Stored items
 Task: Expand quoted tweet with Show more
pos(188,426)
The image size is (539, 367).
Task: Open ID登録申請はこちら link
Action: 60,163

Required work
Count the lines in the listing above that contain the string "Task", treating uppercase and lowercase as different, and reply with only that number.

Exercise output
2